*RECORDS FOR THE EXERCISE:*
## start
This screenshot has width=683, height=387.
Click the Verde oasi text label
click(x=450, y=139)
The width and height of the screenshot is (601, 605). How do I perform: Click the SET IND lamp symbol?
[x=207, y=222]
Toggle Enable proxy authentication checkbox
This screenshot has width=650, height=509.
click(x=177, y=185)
## end
## start
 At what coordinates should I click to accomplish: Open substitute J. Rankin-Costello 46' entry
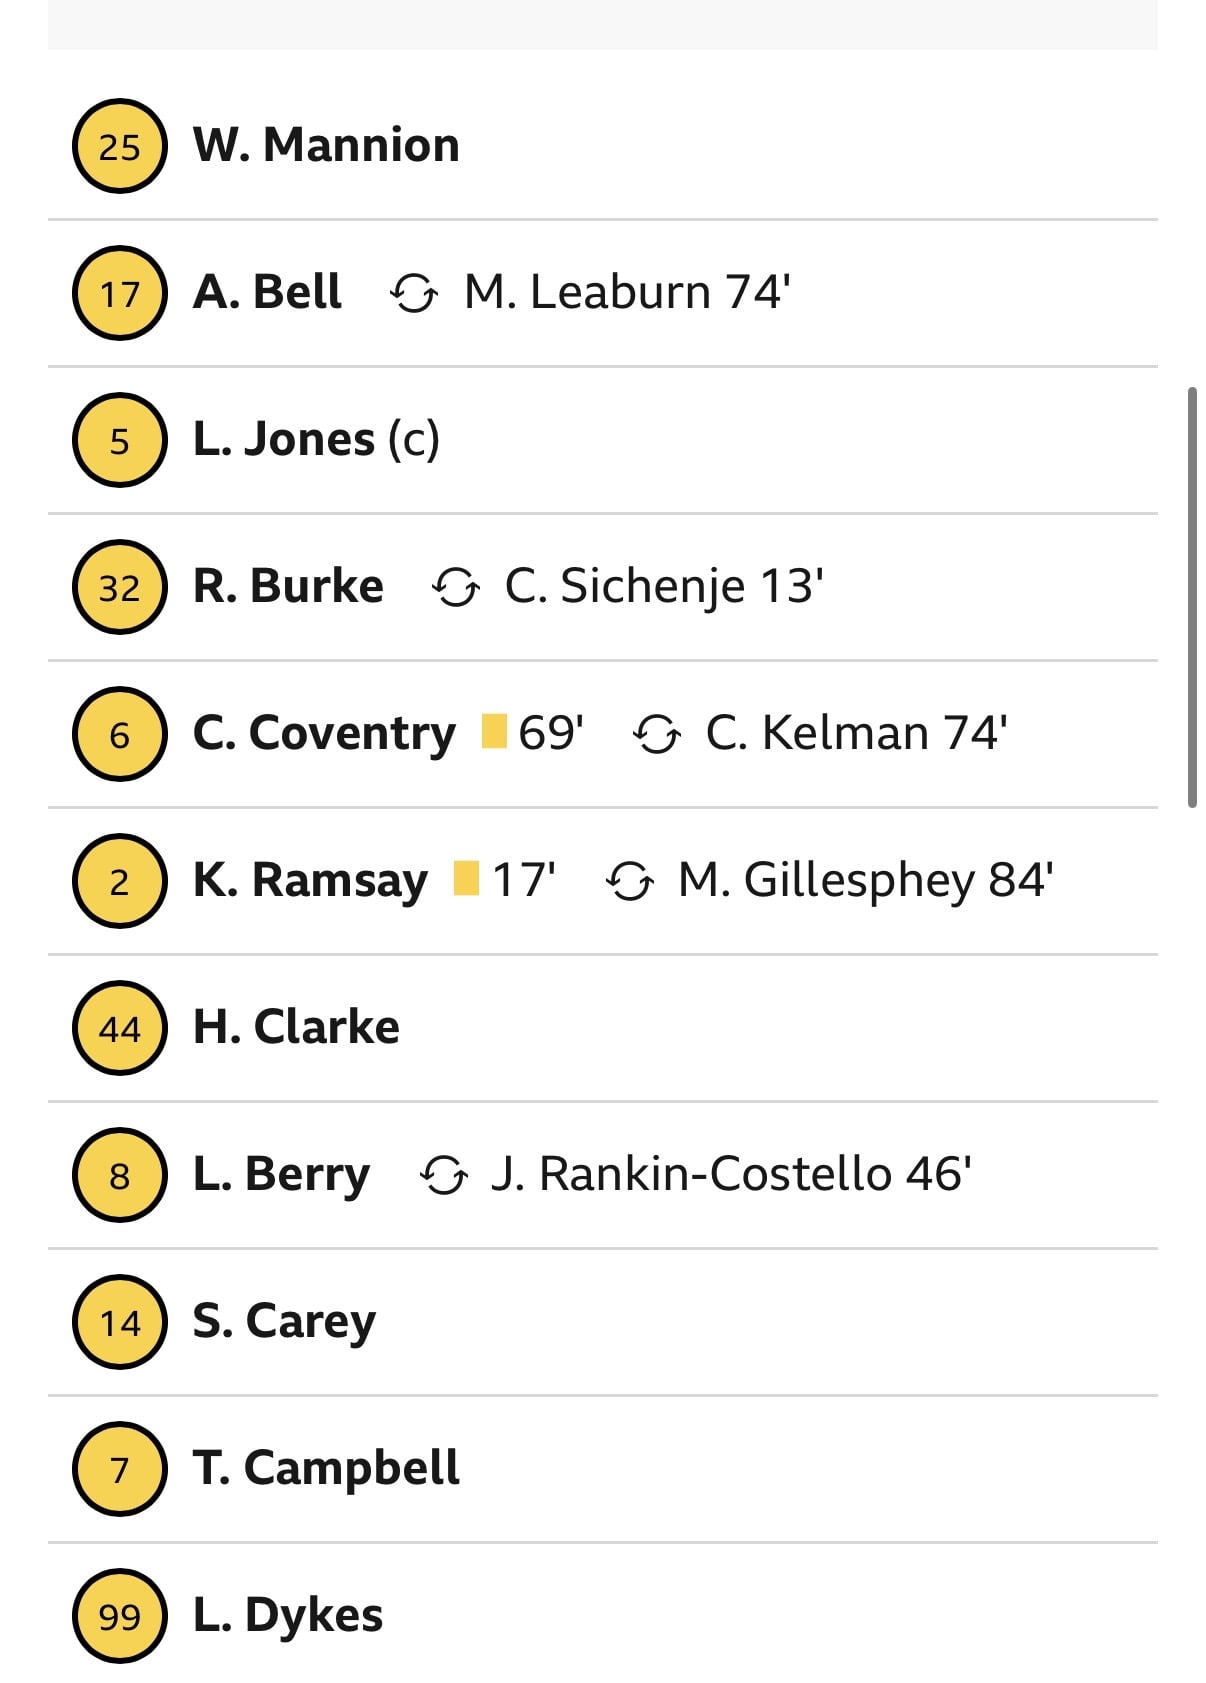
## end
Arrange the entries from the line containing "This screenshot has width=683, height=387." through the line containing "click(x=177, y=185)", both included, as a numbered list with one line per item and no blank lines.

1. This screenshot has width=683, height=387.
2. Click the Verde oasi text label
3. click(x=450, y=139)
4. The width and height of the screenshot is (601, 605). How do I perform: Click the SET IND lamp symbol?
5. [x=207, y=222]
6. Toggle Enable proxy authentication checkbox
7. This screenshot has width=650, height=509.
8. click(x=177, y=185)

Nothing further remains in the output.